Work to complete
Please copy the leading lines of the entries below exactly, concluding with the line in which "Click the window" occurs.

Available data
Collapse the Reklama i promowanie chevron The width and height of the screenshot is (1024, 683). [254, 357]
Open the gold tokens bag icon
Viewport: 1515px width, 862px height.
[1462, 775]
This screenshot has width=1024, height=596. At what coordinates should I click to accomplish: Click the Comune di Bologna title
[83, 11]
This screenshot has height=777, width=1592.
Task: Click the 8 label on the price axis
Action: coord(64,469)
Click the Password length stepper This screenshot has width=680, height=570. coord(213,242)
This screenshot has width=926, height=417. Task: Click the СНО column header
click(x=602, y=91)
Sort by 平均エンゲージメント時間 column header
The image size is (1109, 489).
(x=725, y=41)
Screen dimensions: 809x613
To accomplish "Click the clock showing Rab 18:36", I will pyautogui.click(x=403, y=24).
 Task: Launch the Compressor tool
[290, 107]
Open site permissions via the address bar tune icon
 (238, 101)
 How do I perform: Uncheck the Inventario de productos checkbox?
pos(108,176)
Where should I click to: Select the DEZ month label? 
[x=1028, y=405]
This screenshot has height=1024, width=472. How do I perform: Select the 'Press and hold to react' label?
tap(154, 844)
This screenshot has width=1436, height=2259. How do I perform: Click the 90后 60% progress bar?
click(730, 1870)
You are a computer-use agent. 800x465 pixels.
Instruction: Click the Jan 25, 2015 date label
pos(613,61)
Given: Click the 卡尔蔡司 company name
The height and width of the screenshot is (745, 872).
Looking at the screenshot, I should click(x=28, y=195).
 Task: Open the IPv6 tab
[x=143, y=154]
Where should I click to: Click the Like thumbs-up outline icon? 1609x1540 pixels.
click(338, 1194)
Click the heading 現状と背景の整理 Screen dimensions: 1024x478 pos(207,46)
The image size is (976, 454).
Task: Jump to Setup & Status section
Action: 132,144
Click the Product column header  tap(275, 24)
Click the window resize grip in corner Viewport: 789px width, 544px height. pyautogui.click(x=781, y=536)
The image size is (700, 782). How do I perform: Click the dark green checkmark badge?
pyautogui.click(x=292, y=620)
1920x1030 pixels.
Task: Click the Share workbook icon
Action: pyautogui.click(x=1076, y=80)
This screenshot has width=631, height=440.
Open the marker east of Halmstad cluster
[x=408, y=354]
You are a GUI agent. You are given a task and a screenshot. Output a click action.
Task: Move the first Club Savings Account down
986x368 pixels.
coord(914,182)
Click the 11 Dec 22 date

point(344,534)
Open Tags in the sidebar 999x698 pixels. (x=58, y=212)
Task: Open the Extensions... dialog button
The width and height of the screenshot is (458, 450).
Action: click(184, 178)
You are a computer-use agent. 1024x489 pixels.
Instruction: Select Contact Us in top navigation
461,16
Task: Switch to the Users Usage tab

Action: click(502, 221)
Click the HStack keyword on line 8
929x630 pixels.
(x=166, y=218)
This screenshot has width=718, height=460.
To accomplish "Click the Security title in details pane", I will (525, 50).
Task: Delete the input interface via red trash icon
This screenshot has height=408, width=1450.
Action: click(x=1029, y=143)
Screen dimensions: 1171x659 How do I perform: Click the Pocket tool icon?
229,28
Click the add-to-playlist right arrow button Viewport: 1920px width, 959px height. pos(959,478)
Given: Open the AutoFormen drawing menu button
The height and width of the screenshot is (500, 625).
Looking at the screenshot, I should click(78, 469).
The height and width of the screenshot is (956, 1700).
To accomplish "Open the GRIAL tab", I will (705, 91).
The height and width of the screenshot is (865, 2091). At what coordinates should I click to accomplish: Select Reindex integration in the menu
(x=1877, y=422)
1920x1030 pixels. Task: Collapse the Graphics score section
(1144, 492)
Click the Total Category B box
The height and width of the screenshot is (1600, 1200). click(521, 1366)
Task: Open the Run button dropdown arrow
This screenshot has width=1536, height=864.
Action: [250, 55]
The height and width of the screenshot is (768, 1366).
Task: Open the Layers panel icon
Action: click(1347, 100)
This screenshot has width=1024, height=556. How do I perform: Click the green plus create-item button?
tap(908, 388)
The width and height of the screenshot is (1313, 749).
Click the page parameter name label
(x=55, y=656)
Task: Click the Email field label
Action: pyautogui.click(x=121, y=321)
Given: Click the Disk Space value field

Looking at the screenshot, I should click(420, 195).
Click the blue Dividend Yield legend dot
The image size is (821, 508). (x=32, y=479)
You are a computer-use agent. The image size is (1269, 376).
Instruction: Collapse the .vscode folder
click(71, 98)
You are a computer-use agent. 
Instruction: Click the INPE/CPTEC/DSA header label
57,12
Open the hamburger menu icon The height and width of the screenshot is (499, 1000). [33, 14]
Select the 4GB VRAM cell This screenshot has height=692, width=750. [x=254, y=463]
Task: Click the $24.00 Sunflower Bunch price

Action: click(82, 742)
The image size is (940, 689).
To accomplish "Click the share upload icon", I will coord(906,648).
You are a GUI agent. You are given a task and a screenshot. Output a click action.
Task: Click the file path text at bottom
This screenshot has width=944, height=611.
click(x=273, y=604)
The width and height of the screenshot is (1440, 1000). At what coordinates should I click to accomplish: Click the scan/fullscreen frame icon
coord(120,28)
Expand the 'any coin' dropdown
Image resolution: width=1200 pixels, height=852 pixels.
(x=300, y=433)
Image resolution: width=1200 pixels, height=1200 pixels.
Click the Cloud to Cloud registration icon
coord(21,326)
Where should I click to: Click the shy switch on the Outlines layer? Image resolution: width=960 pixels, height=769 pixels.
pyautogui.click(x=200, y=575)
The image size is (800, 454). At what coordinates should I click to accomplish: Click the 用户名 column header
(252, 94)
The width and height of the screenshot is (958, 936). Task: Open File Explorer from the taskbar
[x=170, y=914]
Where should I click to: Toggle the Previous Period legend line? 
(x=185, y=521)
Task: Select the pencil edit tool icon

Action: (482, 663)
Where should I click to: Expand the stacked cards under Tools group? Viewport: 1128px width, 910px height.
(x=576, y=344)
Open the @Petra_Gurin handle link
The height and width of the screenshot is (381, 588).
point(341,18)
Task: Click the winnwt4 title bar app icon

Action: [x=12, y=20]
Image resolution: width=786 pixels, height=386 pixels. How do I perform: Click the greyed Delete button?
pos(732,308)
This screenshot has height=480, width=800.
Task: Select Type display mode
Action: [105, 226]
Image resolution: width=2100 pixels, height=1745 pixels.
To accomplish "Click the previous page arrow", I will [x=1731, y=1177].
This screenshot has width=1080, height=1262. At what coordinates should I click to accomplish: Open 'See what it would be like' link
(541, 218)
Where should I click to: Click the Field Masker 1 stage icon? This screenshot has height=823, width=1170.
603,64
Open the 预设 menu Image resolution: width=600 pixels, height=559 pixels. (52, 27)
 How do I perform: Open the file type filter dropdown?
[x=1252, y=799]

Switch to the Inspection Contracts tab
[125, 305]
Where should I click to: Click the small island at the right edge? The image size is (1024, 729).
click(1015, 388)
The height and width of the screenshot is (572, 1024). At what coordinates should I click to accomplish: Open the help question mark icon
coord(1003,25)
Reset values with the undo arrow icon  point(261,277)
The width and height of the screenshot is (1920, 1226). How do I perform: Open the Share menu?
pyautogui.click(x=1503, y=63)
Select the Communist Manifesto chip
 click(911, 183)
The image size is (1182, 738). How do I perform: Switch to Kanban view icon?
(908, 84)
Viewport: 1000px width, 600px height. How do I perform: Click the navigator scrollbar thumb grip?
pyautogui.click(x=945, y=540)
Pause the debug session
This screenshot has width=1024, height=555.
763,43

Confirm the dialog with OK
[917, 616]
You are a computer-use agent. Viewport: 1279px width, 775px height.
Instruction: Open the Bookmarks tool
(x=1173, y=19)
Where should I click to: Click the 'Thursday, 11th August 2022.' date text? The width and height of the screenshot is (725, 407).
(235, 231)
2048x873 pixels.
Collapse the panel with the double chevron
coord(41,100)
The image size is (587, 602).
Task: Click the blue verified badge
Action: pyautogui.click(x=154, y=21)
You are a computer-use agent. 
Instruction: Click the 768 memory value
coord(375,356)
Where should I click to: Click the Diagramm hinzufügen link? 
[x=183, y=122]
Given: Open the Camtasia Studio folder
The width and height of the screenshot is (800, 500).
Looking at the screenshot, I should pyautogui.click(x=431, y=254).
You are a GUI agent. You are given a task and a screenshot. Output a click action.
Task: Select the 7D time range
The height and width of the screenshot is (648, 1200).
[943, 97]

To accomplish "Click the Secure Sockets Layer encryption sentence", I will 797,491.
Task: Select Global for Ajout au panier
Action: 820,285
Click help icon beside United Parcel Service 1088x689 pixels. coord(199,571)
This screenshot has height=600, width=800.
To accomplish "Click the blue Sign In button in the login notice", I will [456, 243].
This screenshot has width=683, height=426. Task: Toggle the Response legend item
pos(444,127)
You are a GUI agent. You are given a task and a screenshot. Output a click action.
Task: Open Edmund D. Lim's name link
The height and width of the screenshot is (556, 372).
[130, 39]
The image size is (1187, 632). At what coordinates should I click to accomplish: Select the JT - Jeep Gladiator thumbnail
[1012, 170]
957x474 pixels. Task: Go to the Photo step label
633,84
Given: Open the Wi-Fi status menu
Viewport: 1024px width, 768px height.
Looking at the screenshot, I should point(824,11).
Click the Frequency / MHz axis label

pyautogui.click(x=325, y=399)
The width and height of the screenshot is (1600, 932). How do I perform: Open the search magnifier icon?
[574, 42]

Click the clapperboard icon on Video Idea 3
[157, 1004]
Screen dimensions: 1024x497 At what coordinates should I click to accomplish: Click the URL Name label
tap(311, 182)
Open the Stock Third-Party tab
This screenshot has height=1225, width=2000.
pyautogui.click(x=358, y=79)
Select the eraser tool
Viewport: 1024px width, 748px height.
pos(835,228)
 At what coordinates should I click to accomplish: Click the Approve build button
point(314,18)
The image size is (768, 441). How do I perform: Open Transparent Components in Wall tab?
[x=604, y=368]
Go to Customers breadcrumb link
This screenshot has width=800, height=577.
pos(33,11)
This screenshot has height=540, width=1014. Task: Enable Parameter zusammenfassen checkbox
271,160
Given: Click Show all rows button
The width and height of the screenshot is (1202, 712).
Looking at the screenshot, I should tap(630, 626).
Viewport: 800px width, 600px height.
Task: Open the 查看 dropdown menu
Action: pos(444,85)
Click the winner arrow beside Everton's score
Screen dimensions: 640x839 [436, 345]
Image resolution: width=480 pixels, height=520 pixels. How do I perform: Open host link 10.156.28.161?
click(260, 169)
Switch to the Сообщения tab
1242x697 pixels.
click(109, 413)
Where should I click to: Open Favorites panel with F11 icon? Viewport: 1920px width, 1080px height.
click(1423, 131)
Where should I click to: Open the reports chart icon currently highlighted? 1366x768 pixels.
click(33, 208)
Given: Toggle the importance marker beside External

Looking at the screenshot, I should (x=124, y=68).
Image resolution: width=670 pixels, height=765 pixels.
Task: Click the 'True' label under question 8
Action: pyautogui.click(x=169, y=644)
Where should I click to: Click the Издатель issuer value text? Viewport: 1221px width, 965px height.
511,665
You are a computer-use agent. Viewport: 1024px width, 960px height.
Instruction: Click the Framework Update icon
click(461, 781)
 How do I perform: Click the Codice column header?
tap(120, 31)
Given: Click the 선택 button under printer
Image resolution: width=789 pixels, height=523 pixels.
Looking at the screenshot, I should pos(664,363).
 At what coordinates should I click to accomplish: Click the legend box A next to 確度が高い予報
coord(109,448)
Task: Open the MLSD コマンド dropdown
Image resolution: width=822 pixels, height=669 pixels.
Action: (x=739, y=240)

Answer to the problem
Collapse the Reklama i promowanie chevron The width and height of the screenshot is (1024, 683). [254, 357]
Open the gold tokens bag icon
Viewport: 1515px width, 862px height.
[1462, 775]
This screenshot has width=1024, height=596. At what coordinates should I click to accomplish: Click the Comune di Bologna title
[83, 11]
This screenshot has height=777, width=1592.
Task: Click the 8 label on the price axis
Action: coord(64,469)
Click the Password length stepper This screenshot has width=680, height=570. coord(213,242)
This screenshot has width=926, height=417. Task: Click the СНО column header
click(x=602, y=91)
Sort by 平均エンゲージメント時間 column header
The image size is (1109, 489).
(x=725, y=41)
Screen dimensions: 809x613
To accomplish "Click the clock showing Rab 18:36", I will pyautogui.click(x=403, y=24).
 Task: Launch the Compressor tool
[290, 107]
Open site permissions via the address bar tune icon
 (238, 101)
 How do I perform: Uncheck the Inventario de productos checkbox?
pos(108,176)
Where should I click to: Select the DEZ month label? 
[x=1028, y=405]
This screenshot has height=1024, width=472. How do I perform: Select the 'Press and hold to react' label?
tap(154, 844)
This screenshot has width=1436, height=2259. How do I perform: Click the 90后 60% progress bar?
click(730, 1870)
You are a computer-use agent. 800x465 pixels.
Instruction: Click the Jan 25, 2015 date label
pos(613,61)
Given: Click the 卡尔蔡司 company name
The height and width of the screenshot is (745, 872).
Looking at the screenshot, I should click(x=28, y=195).
 Task: Open the IPv6 tab
[x=143, y=154]
Where should I click to: Click the Like thumbs-up outline icon? 1609x1540 pixels.
click(338, 1194)
Click the heading 現状と背景の整理 Screen dimensions: 1024x478 pos(207,46)
The image size is (976, 454).
Task: Jump to Setup & Status section
Action: 132,144
Click the Product column header  tap(275, 24)
Click the window resize grip in corner Viewport: 789px width, 544px height. pyautogui.click(x=781, y=536)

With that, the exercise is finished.